NAME: ENCE 610: Environmental Chemistry FINAL EXAM (Fall 2012) 3. (100 points) Students in my lab use phosphate-based buffer solutions when running kinetics

experiments. These buffers are useful because phosphate does not interfere with the reactions taking place and because the three pKa values associated with phosphoric acid cover a large portion of the pH scale. In this question, you are asked to investigate the generation of phosphate buffers and to draw titration curves and buffer intensity profiles.

a. (30 points) Indicate the mass of H3PO4, NaH2PO4, Na2HPO4, and Na3PO4 that must be added to 1 L of deionized water to generate the following buffer solutions:

i. 10 mM phosphate buffer (TOTPO4 = 10 mM) at pH 6.2.

ii. 25 mM phosphate buffer (TOTPO4 = 25 mM) at pH 9.1.

b. (35 points) Consider a 100 mL solution of the 25 mM phosphate buffer described above in part a.ii.

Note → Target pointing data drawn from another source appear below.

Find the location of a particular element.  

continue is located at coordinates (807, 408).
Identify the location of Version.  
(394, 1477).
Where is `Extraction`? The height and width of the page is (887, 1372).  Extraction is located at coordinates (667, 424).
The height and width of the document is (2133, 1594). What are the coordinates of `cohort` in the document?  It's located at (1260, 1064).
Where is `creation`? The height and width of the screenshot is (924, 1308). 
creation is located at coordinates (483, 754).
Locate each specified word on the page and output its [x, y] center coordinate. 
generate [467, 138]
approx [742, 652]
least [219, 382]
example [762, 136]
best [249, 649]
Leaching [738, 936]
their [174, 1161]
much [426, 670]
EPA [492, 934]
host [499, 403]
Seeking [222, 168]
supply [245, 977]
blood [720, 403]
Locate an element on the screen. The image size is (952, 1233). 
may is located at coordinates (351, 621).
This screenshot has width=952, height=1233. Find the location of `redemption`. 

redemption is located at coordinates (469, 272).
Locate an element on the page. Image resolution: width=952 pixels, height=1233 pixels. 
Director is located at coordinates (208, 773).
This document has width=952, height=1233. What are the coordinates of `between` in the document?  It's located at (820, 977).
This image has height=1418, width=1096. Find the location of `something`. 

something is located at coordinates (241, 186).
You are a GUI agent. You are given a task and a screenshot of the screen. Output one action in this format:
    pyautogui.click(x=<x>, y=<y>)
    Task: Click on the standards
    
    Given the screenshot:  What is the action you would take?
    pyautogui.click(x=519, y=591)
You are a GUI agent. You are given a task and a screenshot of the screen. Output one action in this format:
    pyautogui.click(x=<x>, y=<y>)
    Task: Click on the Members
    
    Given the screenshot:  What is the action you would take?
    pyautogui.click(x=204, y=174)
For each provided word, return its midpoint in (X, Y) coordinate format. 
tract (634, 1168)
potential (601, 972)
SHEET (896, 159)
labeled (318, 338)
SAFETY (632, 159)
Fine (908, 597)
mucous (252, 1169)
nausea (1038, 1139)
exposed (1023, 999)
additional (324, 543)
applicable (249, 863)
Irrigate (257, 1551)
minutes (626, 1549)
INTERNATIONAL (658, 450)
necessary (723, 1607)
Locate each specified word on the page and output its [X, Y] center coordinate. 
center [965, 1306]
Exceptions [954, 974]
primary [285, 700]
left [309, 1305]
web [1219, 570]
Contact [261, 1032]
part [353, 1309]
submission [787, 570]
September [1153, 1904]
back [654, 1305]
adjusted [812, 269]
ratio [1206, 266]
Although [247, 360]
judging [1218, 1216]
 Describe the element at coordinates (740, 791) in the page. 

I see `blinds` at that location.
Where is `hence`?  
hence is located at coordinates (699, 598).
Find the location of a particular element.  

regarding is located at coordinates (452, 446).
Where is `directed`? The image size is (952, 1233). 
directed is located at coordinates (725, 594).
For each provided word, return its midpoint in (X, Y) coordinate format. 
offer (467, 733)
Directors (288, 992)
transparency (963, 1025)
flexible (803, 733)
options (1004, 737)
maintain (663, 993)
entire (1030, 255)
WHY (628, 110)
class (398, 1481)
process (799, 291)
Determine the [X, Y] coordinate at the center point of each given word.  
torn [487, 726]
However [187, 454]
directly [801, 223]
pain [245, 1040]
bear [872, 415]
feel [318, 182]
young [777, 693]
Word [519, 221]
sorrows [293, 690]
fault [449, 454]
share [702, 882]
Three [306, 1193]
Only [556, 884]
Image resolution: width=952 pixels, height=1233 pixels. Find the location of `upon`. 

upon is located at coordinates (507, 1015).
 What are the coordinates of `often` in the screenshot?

Starting from pH 9.1, you add 10-1 M NaOH to titrate to pH = 12 and 2×10-1 M HCl to titrate to pH = 2. Draw the titration curve with pH on the y-axis and the volume of titrant (in mL added) on the x-axis. Use negative values to account for the volume of acid added and positive values for volume of base added. Be sure to choose appropriate scales for your plot.

c. (20 points) Plot the buffer intensity for the following solutions:

i. 10 mM phosphate buffer (TOTPO4 = 10 mM)

ii. 25 mM phosphate buffer (TOTPO4 = 25 mM)

d. (15 points) You want to buffer the pH of your solution at pH = 9.1 such that pH does not deviate by more than 0.05 units when 10-4 M of acid/base is added. Is the 10 mM buffer sufficient? What is the minimum buffer strength needed to insure these conditions are met?